Recorded information:
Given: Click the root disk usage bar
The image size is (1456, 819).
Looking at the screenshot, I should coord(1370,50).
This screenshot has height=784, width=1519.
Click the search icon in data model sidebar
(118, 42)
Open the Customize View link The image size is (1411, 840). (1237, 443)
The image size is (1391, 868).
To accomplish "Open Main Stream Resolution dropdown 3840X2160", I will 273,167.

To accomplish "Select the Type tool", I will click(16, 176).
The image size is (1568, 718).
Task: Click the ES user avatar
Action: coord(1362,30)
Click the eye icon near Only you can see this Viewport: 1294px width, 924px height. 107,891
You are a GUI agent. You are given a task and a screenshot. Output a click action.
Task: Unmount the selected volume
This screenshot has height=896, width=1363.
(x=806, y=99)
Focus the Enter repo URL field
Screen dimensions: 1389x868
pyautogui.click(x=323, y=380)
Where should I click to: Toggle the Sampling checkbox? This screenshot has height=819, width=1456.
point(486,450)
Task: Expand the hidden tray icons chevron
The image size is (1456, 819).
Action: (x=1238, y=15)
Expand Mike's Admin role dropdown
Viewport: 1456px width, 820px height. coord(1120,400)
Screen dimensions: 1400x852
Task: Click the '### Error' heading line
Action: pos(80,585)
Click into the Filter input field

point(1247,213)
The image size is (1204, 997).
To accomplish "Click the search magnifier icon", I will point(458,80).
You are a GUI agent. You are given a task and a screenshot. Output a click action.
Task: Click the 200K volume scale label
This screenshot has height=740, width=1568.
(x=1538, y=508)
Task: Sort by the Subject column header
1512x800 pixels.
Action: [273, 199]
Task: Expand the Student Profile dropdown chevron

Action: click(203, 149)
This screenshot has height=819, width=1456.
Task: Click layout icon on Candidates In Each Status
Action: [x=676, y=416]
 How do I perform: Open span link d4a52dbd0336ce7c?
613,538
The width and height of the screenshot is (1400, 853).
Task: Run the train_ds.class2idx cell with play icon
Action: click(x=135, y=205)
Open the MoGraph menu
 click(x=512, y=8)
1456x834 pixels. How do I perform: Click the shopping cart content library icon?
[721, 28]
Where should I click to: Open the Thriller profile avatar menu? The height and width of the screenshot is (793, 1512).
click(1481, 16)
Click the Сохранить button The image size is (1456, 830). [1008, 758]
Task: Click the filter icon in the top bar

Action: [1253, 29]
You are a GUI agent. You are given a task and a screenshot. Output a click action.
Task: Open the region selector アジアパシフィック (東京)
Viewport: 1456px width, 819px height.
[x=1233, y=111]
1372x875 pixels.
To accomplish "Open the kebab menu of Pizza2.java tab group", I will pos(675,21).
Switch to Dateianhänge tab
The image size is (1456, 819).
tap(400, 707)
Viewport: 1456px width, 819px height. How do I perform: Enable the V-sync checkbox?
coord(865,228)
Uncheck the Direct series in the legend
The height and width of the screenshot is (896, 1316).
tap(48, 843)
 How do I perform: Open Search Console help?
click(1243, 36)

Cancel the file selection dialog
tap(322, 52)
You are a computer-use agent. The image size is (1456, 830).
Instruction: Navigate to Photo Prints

Exercise requirements:
Print all the entries exactly as written.

Your solution:
Given: Click the root disk usage bar
The image size is (1456, 819).
Looking at the screenshot, I should coord(1370,50).
This screenshot has height=784, width=1519.
Click the search icon in data model sidebar
(118, 42)
Open the Customize View link The image size is (1411, 840). (1237, 443)
The image size is (1391, 868).
To accomplish "Open Main Stream Resolution dropdown 3840X2160", I will 273,167.

To accomplish "Select the Type tool", I will click(16, 176).
The image size is (1568, 718).
Task: Click the ES user avatar
Action: coord(1362,30)
Click the eye icon near Only you can see this Viewport: 1294px width, 924px height. 107,891
You are a GUI agent. You are given a task and a screenshot. Output a click action.
Task: Unmount the selected volume
This screenshot has height=896, width=1363.
(x=806, y=99)
Focus the Enter repo URL field
Screen dimensions: 1389x868
pyautogui.click(x=323, y=380)
Where should I click to: Toggle the Sampling checkbox? This screenshot has height=819, width=1456.
point(486,450)
Task: Expand the hidden tray icons chevron
The image size is (1456, 819).
Action: (x=1238, y=15)
Expand Mike's Admin role dropdown
Viewport: 1456px width, 820px height. coord(1120,400)
Screen dimensions: 1400x852
Task: Click the '### Error' heading line
Action: pos(80,585)
Click into the Filter input field

point(1247,213)
The image size is (1204, 997).
To accomplish "Click the search magnifier icon", I will point(458,80).
You are a GUI agent. You are given a task and a screenshot. Output a click action.
Task: Click the 200K volume scale label
This screenshot has height=740, width=1568.
(x=1538, y=508)
Task: Sort by the Subject column header
1512x800 pixels.
Action: [273, 199]
Task: Expand the Student Profile dropdown chevron

Action: click(203, 149)
This screenshot has height=819, width=1456.
Task: Click layout icon on Candidates In Each Status
Action: [x=676, y=416]
 How do I perform: Open span link d4a52dbd0336ce7c?
613,538
The width and height of the screenshot is (1400, 853).
Task: Run the train_ds.class2idx cell with play icon
Action: click(x=135, y=205)
Open the MoGraph menu
 click(x=512, y=8)
1456x834 pixels. How do I perform: Click the shopping cart content library icon?
[721, 28]
Where should I click to: Open the Thriller profile avatar menu? The height and width of the screenshot is (793, 1512).
click(1481, 16)
Click the Сохранить button The image size is (1456, 830). [1008, 758]
Task: Click the filter icon in the top bar

Action: [1253, 29]
You are a GUI agent. You are given a task and a screenshot. Output a click action.
Task: Open the region selector アジアパシフィック (東京)
Viewport: 1456px width, 819px height.
[x=1233, y=111]
1372x875 pixels.
To accomplish "Open the kebab menu of Pizza2.java tab group", I will pos(675,21).
Switch to Dateianhänge tab
The image size is (1456, 819).
tap(400, 707)
Viewport: 1456px width, 819px height. How do I perform: Enable the V-sync checkbox?
coord(865,228)
Uncheck the Direct series in the legend
The height and width of the screenshot is (896, 1316).
tap(48, 843)
 How do I perform: Open Search Console help?
click(1243, 36)

Cancel the file selection dialog
tap(322, 52)
You are a computer-use agent. The image size is (1456, 830).
Instruction: Navigate to Photo Prints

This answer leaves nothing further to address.